S’il y a bien un reproche que l’on ne peut pas faire à Jacques Audiard, c’est de nous ennuyer. Dans un festival souvent accroché aux malheurs du monde avec un esprit de sérieux – souvent justifié -, Emilia Perez a apporté des couleurs, du son, un souffle parfois épique. Comédie musicale nouveau genre, son dixième film raconte la transformation d’un baron de la drogue mexicain en une femme trans militante en faveur des personnes disparues (Karla Sofia Gascon), sous le regard d’une jeune avocate (Zoe Saldana) et de celle qui fut son épouse (Selena Gomez). Le pitch est si improbable, si loin de toute visée réaliste a priori, qu’il faut l’accepter tel qu’il l’est. Ce qui tombe bien : c’est un peu le sujet du film présenté au Festival de Cannes 2024.
Emilia Perez, le nouveau film de Jacques Audiard dévoilé au Festival de Cannes 2024 avec Zoe Saldana, Karla Sofia Gascon et Selena Gomez
En trois décennies de carrière (il a désormais 72 ans), Jacques Audiard a toujours travaillé la question du masculin sous un angle critique. Son premier long-métrage, en 1994, s’appelait Regarde les hommes tomber ; l’un de ses derniers, Les Frères Sisters, encerclait jusqu’à l’étouffer une figure patriarcale toxique. Ici, il plonge à nouveau dans ce bain, mais avec un twist.

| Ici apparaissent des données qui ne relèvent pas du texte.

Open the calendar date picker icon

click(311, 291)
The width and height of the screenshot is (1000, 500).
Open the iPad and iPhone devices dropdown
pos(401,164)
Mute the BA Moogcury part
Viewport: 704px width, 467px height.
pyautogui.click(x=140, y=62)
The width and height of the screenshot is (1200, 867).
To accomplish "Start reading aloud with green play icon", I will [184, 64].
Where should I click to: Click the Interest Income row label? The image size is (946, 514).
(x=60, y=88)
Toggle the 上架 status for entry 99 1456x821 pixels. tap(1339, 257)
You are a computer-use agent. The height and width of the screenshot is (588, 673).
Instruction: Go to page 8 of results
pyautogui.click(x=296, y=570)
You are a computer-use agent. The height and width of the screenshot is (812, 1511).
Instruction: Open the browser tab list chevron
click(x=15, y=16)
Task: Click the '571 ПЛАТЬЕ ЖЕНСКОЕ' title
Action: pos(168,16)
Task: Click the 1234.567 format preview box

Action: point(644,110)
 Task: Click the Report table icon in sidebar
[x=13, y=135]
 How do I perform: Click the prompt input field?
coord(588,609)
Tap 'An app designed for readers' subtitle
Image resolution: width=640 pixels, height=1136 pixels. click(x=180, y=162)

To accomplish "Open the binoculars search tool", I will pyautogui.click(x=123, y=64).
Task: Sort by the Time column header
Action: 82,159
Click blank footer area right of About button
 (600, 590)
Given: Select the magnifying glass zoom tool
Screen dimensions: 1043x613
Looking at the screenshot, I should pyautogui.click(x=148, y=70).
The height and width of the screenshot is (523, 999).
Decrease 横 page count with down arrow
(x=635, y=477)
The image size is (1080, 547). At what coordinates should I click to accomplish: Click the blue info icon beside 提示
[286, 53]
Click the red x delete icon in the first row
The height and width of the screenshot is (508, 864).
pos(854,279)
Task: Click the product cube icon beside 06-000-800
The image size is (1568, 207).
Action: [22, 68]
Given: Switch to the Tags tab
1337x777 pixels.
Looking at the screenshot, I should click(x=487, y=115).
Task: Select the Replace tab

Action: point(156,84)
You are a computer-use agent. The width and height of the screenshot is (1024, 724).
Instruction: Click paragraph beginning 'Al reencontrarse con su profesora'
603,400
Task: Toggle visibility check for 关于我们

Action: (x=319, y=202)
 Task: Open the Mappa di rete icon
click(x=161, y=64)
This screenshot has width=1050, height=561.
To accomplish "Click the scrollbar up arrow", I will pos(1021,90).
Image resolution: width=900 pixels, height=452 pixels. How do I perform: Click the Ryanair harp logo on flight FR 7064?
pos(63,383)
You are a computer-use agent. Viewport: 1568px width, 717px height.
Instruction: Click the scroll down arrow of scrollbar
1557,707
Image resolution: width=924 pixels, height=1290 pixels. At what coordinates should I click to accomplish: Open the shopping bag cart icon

La première partie montre le chemin de son héroïne vers une opération de « confirmation de genre » qui la mène en Israël. Chef de cartel, Manitas devient Emilia Perez et rentre au pays incognito, enfin devenue elle-même. Mais nous ne sommes pas dans un drame réaliste. En écho à son héroïne, le film lui-même cherche le trouble dans le genre, mêlant des séquences chantées-dansées où les personnages expriment des sentiments et des idées ("Pour changer la société, il faut changer les corps", chante la géniale Zoé Saldana) avec de l’action. Nous sommes à la fois en 1950 à Hollywood versant musical, dans un thriller de cartel explosif et dans le monde de 2024 qui s’interroge sur les identités.
Le film, c’est son paradoxe et peut-être aussi son charme, ne manque pourtant pas de problèmes. Jacques Audiard séduit, mais une fois la pure séduction actée, il se montre aussi très volontariste, pas toujours léger. Le désir de donner une identité queer à son personnage et à son film semble parfois lui servir de passeport vers la modernité. On ne questionne pas sa sincérité, mais peut-être sa pertinence à évoquer des sujets qu’il regarde avec la curiosité de ceux qui ne sont pas directement concernés. On ne demande pas à un film ou à un cinéaste un certificat de moralité ou d’engagement, mais quelque chose sonne moins juste qu’il n’y parait dans l’idée centrale que la sortie du masculin signifierait la sortie de la violence. L’ultime partie d’Emilia Perez, que l’on ne dévoilera pas, laisse penser que le sujet de la masculinité est toujours plus important pour Audiard que celui de la transidentité. C’est son droit le plus absolu, mais son geste artistique n’est pas tout à fait limpide sur cette question, puisqu’il prend comme point de départ une transition.
Le film Emilia Perez peut-il remporter la Palme d'or ?
Même imparfait, Emilia Perez reste plaisant, toujours prêt à prendre des risques formels et rythmiques. On s’étonnerait de ne pas le retrouver au palmarès du jury présidé par Greta Gerwig samedi soir. Si jamais la Palme d’or lui échappe (notre favori Bird d’Andrea Arnold reste en embuscade), un prix de la mise en scène serait mérité, sans compter sur le trio d’actrices incroyables qui font sa chair et son cœur. Karla Sofia Gascon, Zoe Saldana et Selena Gomez monteront-elles ensemble sur la scène du Grand Théâtre Lumière ? Ce serait mérité, tant elle donnent au film une dimension humaine immédiate, une énergie vitale considérable, créant toutes les trois des images qu’on a envie de voir plus souvent.
Emilia Perez (2024) de Jacques Audiard, avec Selena Gomez et Zoe Saldana, au cinéma le 28 août 2024.